XML 18 R7.htm IDEA: XBRL DOCUMENT v3.10.0.1
Organization, Basis of Presentation, and Summary of Significant Accounting Policies
6 Months Ended
Dec. 31, 2018
Organization, Consolidation and Presentation of Financial Statements [Abstract]  
Organization, Basis of Presentation, and Summary of Significant Accounting Policies
Organization, Basis of Presentation, and Summary of Significant Accounting Policies
Organization
Malibu Boats, Inc. (together with its subsidiaries, the “Company” or "Malibu"), a Delaware corporation formed on November 1, 2013, is the sole managing member of Malibu Boats Holdings, LLC, a Delaware limited liability company (the "LLC"). The Company operates and controls all of the LLC's business and affairs and, therefore, pursuant to Financial Accounting Standards Board ("FASB") Accounting Standards Codification (“ASC”) Topic 810, Consolidation, consolidates the financial results of the LLC and its subsidiaries, and records a non-controlling interest for the economic interest in the Company held by the non-controlling holders of units in the LLC ("LLC Units"). Malibu Boats Holdings, LLC was formed in 2006 with Malibu's acquisition by an investor group, including affiliates of Black Canyon Capital LLC, Horizon Holdings, LLC and then-current management. The LLC, through its wholly owned subsidiary, Malibu Boats, LLC, is engaged in the design, engineering, manufacturing and marketing of innovative, high-quality, recreational powerboats that are sold through a world-wide network of independent dealers. On July 6, 2017, the Company acquired all the outstanding units of Cobalt Boats, LLC (“Cobalt”) further expanding the Company's product offering across a broader segment of the recreational boating industry including performance sport boats, sterndrive and outboard boats. As a result of the acquisition, the Company consolidates the financial results of Cobalt. On October 15, 2018, our subsidiary Malibu Boats, LLC, purchased the assets of Pursuit Boats ("Pursuit") from S2 Yachts, Inc., expanding the Company's product offering into the fiberglass outboard fishing boat market. As a result of the acquisition, the Company consolidates the financial results of Pursuit. Refer to Note 4. The Company reports its results of operations under four reportable segments: Malibu U.S., Malibu Australia, Cobalt and Pursuit, based on their boat manufacturing operations.
Basis of Presentation
The accompanying unaudited interim condensed consolidated financial statements of the Company have been prepared in accordance with U.S. generally accepted accounting principles (“GAAP”) for interim condensed financial statements and with the instructions to Form 10-Q and Article 10 of Regulation S-X. Accordingly, they do not include all information and disclosures of results of operations, financial position and changes in cash flow in conformity with GAAP for complete financial statements. Such statements should be read in conjunction with the audited consolidated financial statements and notes thereto of Malibu Boats, Inc. and subsidiaries for the year ended June 30, 2018, included in the Company's Annual Report on Form 10-K. In the opinion of management, the accompanying unaudited interim condensed consolidated financial statements reflect all adjustments considered necessary to present fairly the Company’s financial position at December 31, 2018, and the results of its operations for the three and six month periods ended December 31, 2018 and December 31, 2017, and its cash flows for the six month periods ended December 31, 2018 and December 31, 2017. Operating results for the three and six months ended December 31, 2018, are not necessarily indicative of the results that may be expected for the full year ending June 30, 2019. Units and shares are presented as whole numbers while all dollar amounts are presented in thousands, unless otherwise noted.

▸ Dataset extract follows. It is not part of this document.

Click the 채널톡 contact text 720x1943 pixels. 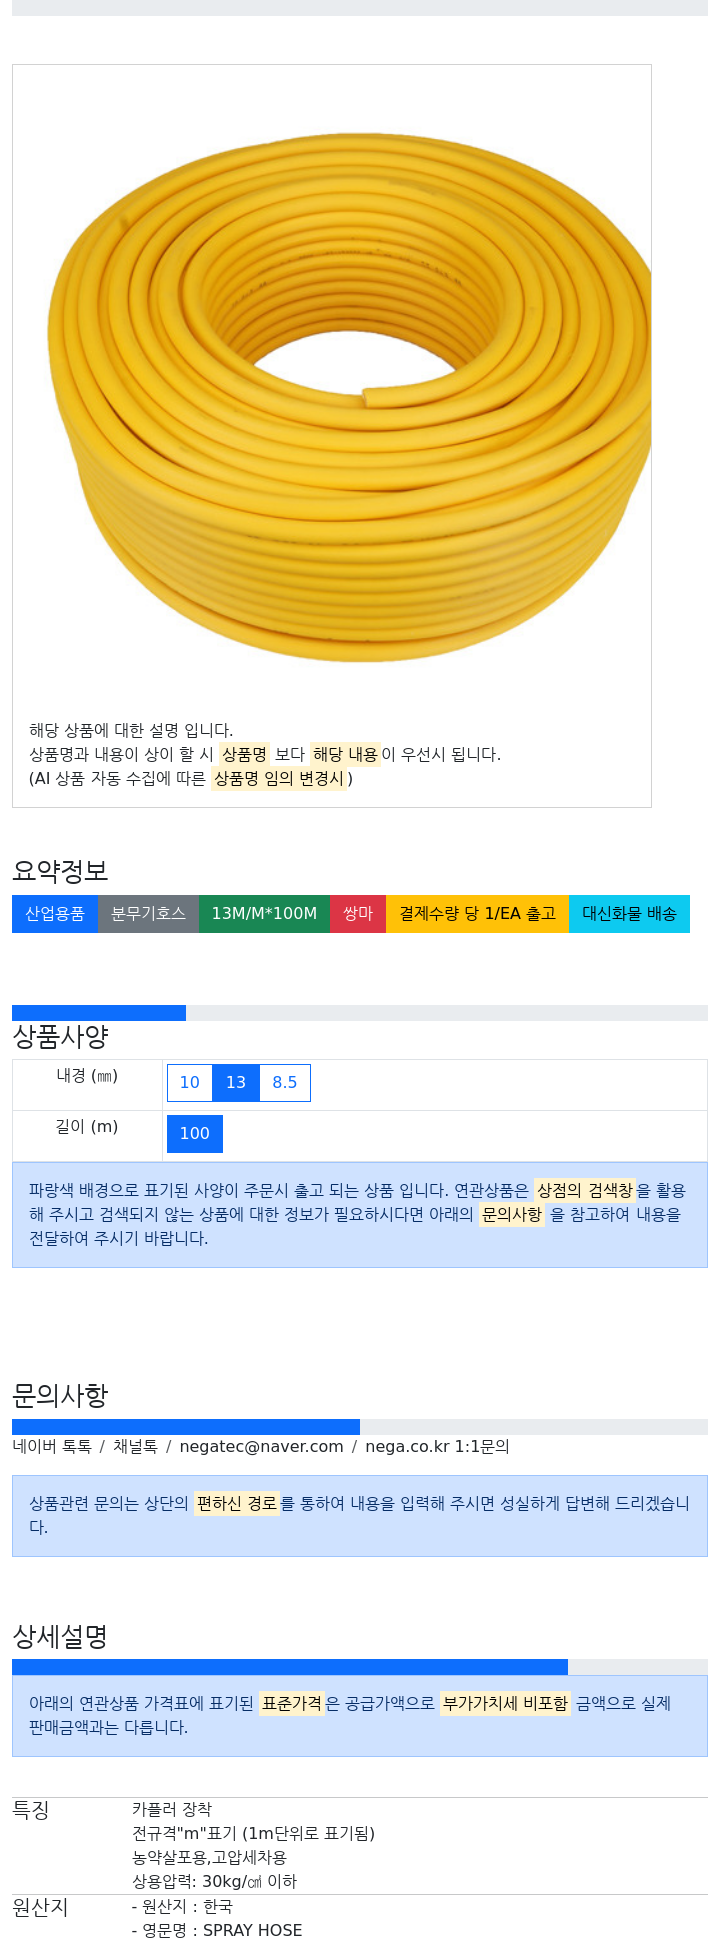[x=135, y=1447]
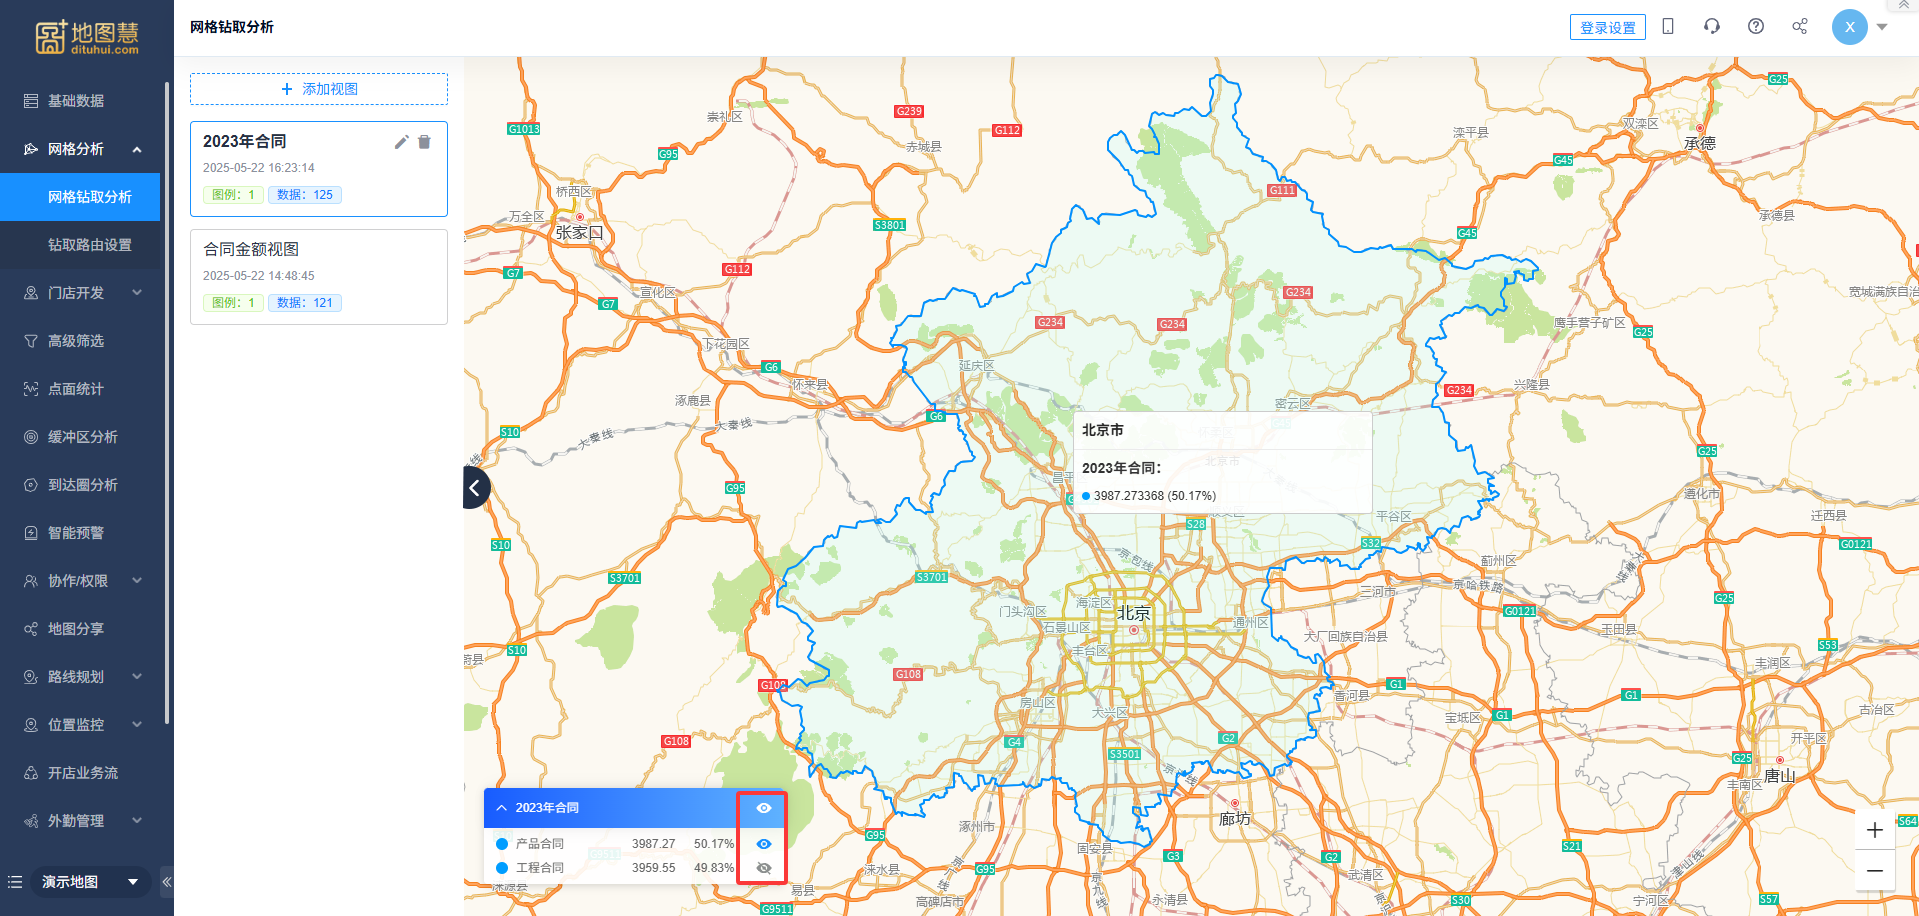Screen dimensions: 1919x916
Task: Collapse the 2023年合同 legend panel
Action: pyautogui.click(x=502, y=808)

Principles of Consolidation
The accompanying unaudited condensed consolidated financial statements include the operations and accounts of the Company and all subsidiaries thereof. All intercompany balances and transactions have been eliminated upon consolidation.
Pursuit Acquisition
On October 15, 2018, our subsidiary Malibu Boats, LLC, purchased the assets of Pursuit from S2 Yachts, Inc. for a purchase price of $100,073. Pursuit, located in Fort Pierce, Florida, is a leader in the saltwater outboard fishing boat market through its offering of 15 models of offshore, dual console and center console boats.

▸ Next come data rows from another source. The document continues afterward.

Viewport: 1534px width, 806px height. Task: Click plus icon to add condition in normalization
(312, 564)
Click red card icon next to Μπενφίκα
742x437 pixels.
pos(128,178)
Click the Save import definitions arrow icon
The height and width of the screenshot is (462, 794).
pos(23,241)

Recent Accounting Pronouncements
On July 1, 2018, the Company adopted the new accounting standard, ASC Topic 606, Revenue from Contracts with Customers, and all the related amendments (“ASC 606”) and applied the provisions of the standard to all contracts using the modified retrospective method. The cumulative effect of adopting the new revenue standard was immaterial and no adjustment has been recorded to the opening balance of retained earnings. Prior year information has not been restated and continues to be reported under the accounting standards in effect for those periods. Substantially all of the Company’s revenue continues to be recognized at a point in time when the product is either shipped or received from the Company's facilities and control of the product is transferred to the customer.  New controls and processes designed to meet the requirements of the standard were implemented, and the required new disclosures are presented in Note 2. The adoption of ASC Topic 606 did not have a material impact on the amounts reported in the Company's unaudited condensed consolidated financial position, results of operations or cash flows.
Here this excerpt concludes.